Healthy & Special Diets > Plant-Based Protein Recipes > Legume-Based Recipes > Kidney Bean Chili

Smoky Kidney Bean Chili with Sweet Potato

A hearty and flavorful kidney bean chili featuring smoky spices, sweet potato, and plenty of plant-based protein. This chili is perfect for a satisfying and nutritious meal.

Prep Time
20 minutes
Cook Time
35 minutes
Servings
6-8
Ingredients
  • 2 cans (15 oz each) Kidney beans (canned, drained and rinsed)
  • 1 large, peeled and diced Sweet potato
  • 1 can (28 oz) Diced tomatoes
  • 1 medium, chopped Onion
  • 1 medium, chopped (any color) Bell pepper
  • 4 cloves, minced Garlic
  • 2 tablespoons Chili powder
  • 1 tablespoon Smoked paprika
  • 1 tablespoon Cumin
  • 1 teaspoon Oregano
  • 1/4 teaspoon (or more, to taste) Cayenne pepper (optional)
  • 4 cups Vegetable broth
  • 2 tablespoons Olive oil
  • to taste Salt
  • to taste Black pepper
  • 1 tablespoon Lime juice
  • Optional toppings:
  • Avocado, cilantro, vegan sour cream, green onions

Preparation

Step 1: Sauté the Aromatics
Heat the olive oil in a large pot or Dutch oven over medium heat. Add the chopped onion and bell pepper and cook until softened, about 5-7 minutes. Add the minced garlic and cook for another minute until fragrant.

Step 2: Add Spices
Stir in the chili powder, smoked paprika, cumin, oregano, and cayenne pepper (if using). Cook for 1 minute, stirring constantly, to bloom the spices.

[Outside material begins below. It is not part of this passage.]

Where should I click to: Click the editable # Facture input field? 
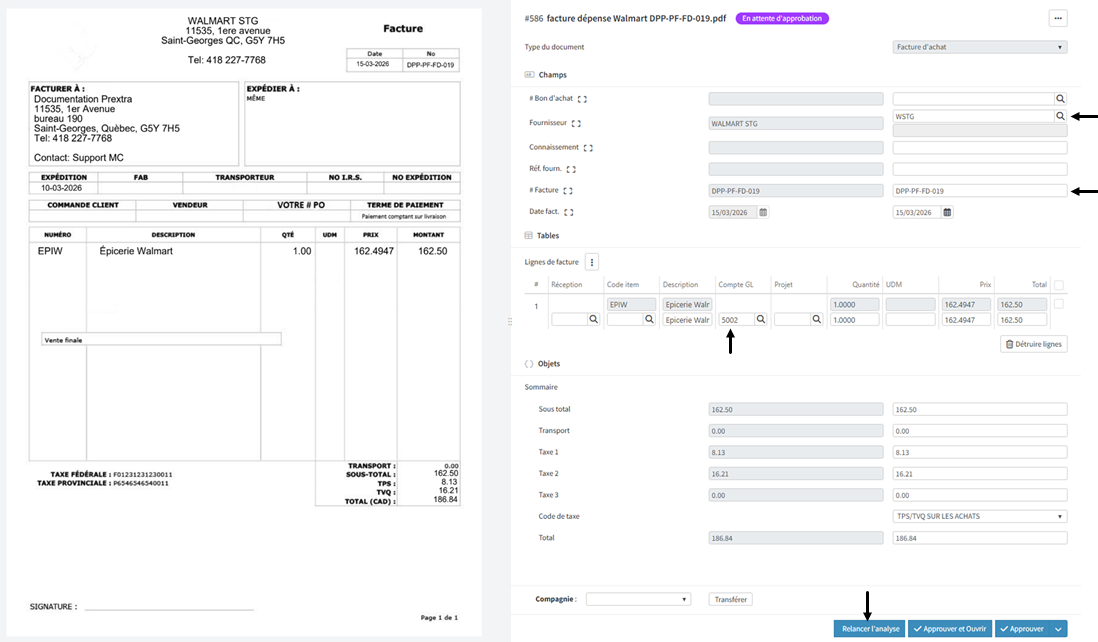click(979, 191)
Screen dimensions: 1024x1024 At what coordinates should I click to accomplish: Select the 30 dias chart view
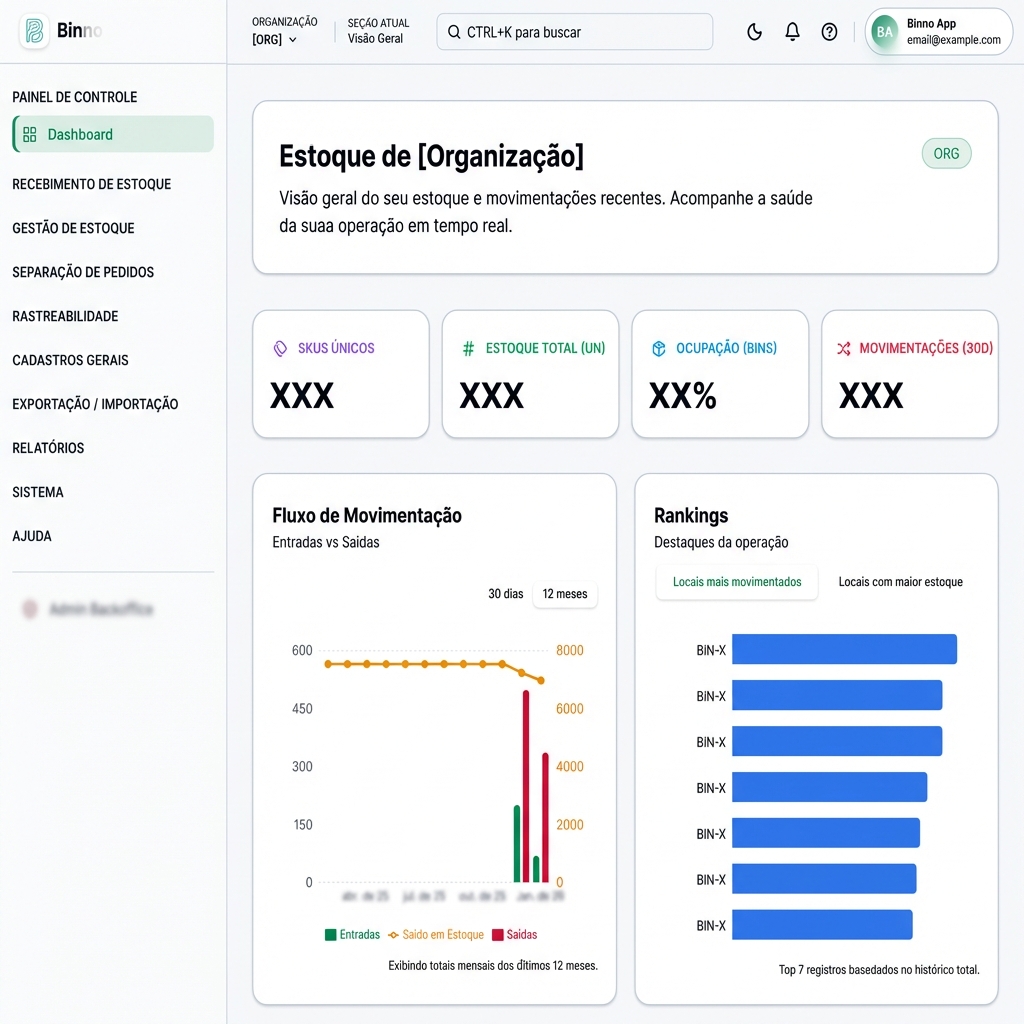(x=503, y=594)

Step 3: Combine Ingredients
Add the diced sweet potato, diced tomatoes (with their juice), kidney beans, and vegetable broth to the pot. Stir well to combine.

Step 4: Simmer
Bring the chili to a simmer, then reduce the heat to low, cover, and cook for 30 minutes, or until the sweet potato is tender and the flavors have melded together. Stir occasionally to prevent sticking.

Step 5: Adjust Seasoning
Remove the pot from the heat and stir in the lime juice. Taste and adjust the seasoning with salt and black pepper as needed.

Step 6: Serve
Serve the chili hot, garnished with your favorite toppings such as avocado, cilantro, vegan sour cream, or green onions.

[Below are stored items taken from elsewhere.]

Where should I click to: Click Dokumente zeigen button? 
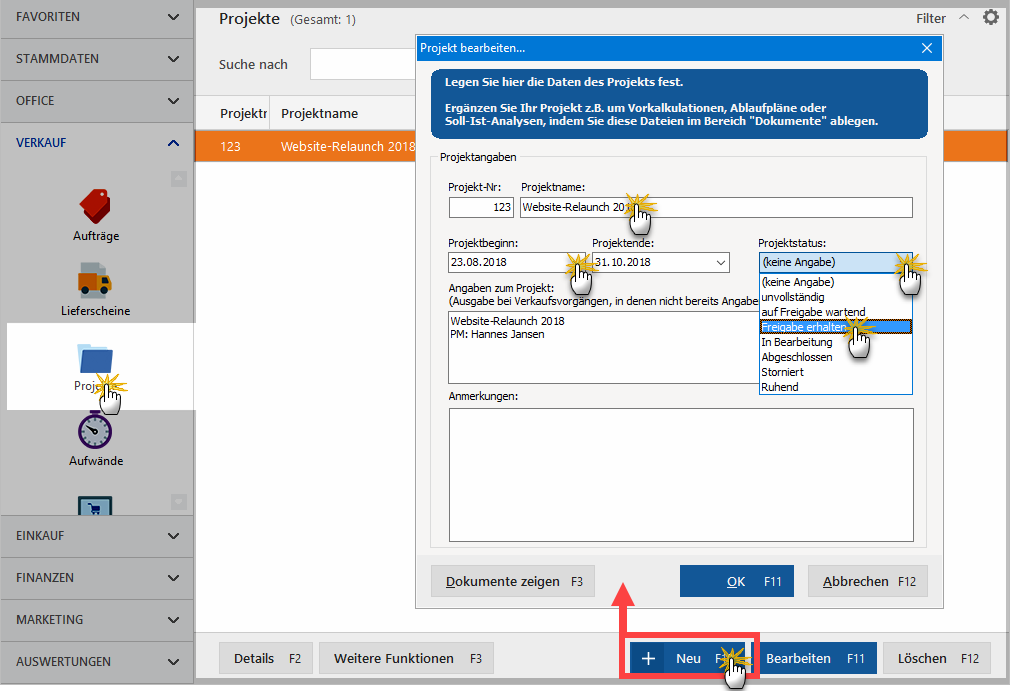click(513, 582)
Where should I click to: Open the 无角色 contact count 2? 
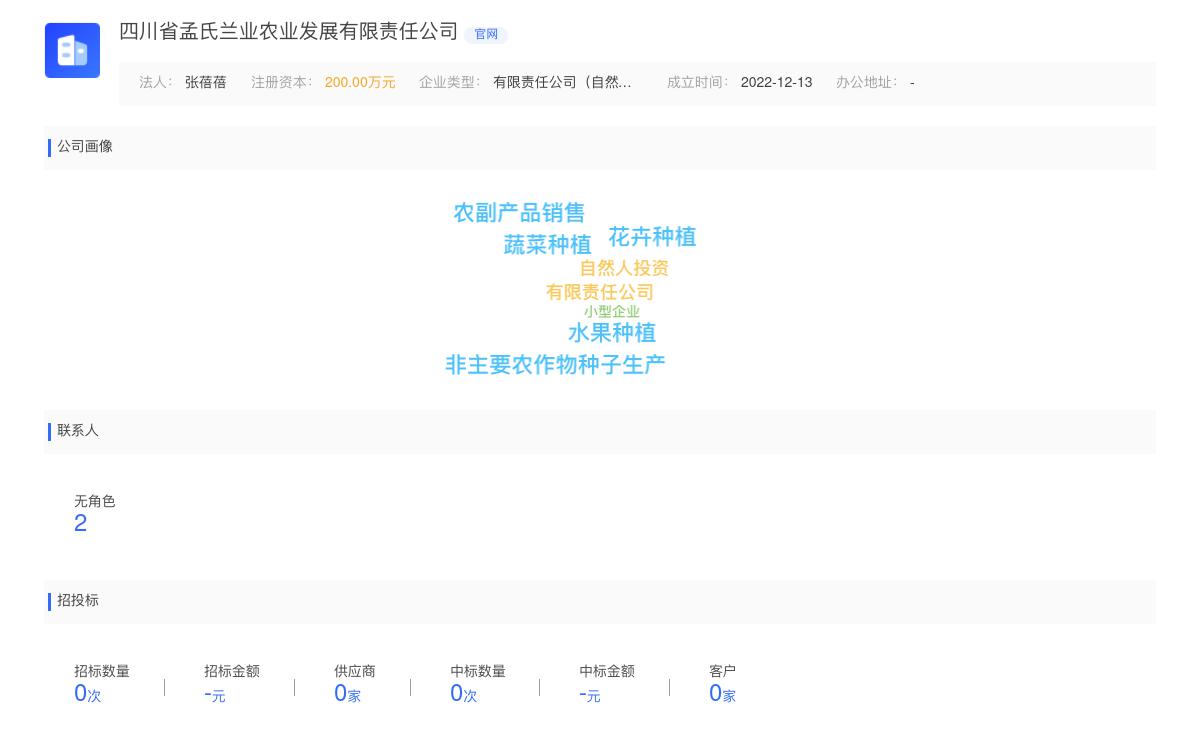pyautogui.click(x=81, y=523)
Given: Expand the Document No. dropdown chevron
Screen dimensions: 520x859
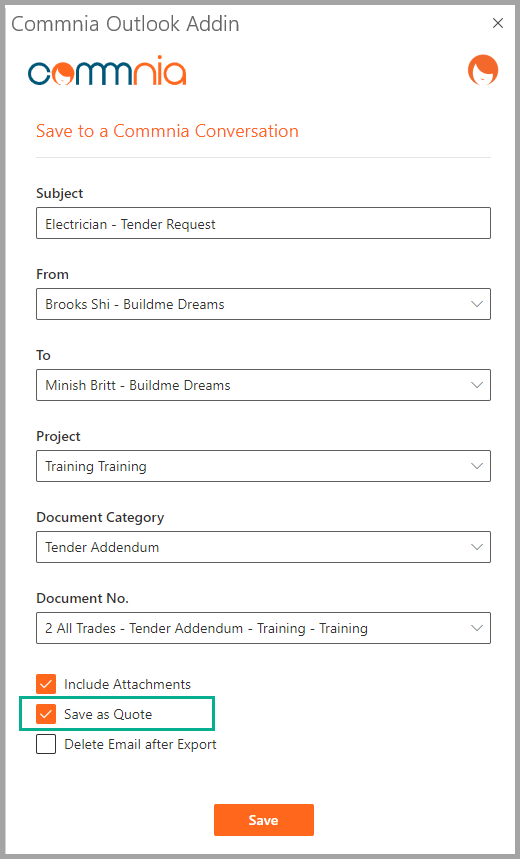Looking at the screenshot, I should tap(477, 628).
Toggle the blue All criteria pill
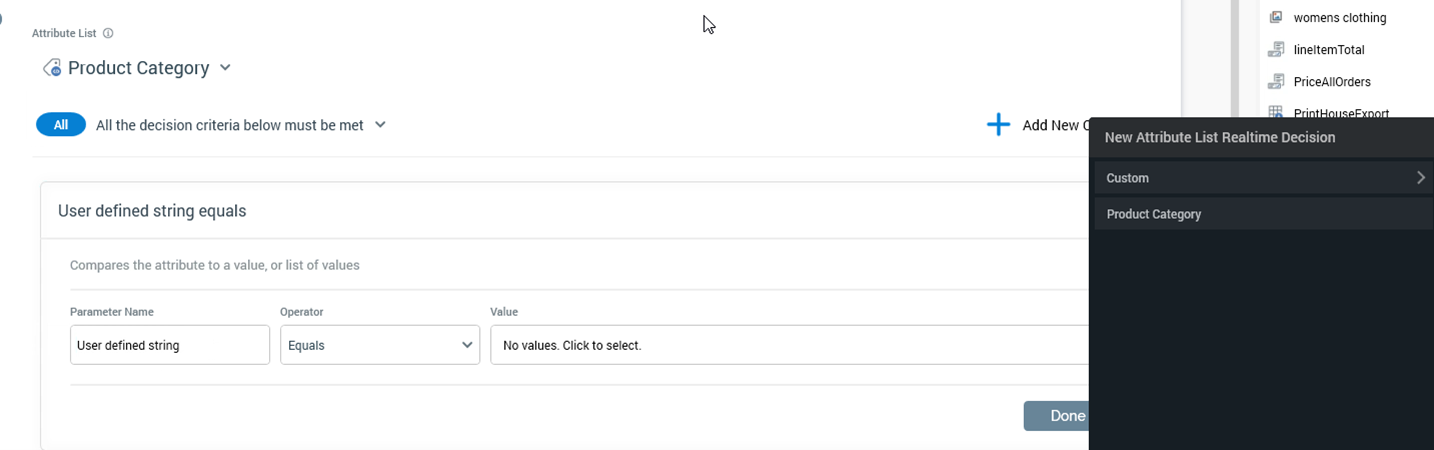This screenshot has height=450, width=1434. point(61,125)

Nutrition Facts (Estimated per serving)

Note: Nutritional information is an estimate and may vary based on specific ingredients and portion sizes.

Calories: ~250
Protein: ~12g
Fat: ~6g
Carbohydrates: ~40g
Fiber: ~15g

Other Important Considerations for Nutrition

This chili is a good source of plant-based protein, fiber, and vitamins. Kidney beans are rich in iron, and sweet potatoes provide vitamin A. Feel free to add other vegetables like corn or zucchini to boost the nutritional value further. To reduce sodium, use low-sodium vegetable broth and rinse canned beans thoroughly.

FAQ

  • Can I use dried kidney beans instead of canned?

    Yes, you can use dried kidney beans. You'll need about 1 cup of dried kidney beans. Soak them overnight, then cook them until tender before adding them to the chili.
  • Can I freeze this chili?

    Absolutely! This chili freezes very well. Let it cool completely, then transfer it to freezer-safe containers or bags. It can be stored in the freezer for up to 3 months.
  • I don't like sweet potato. Can I substitute it with something else?

    Yes, you can substitute sweet potato with butternut squash, pumpkin, or even more kidney beans.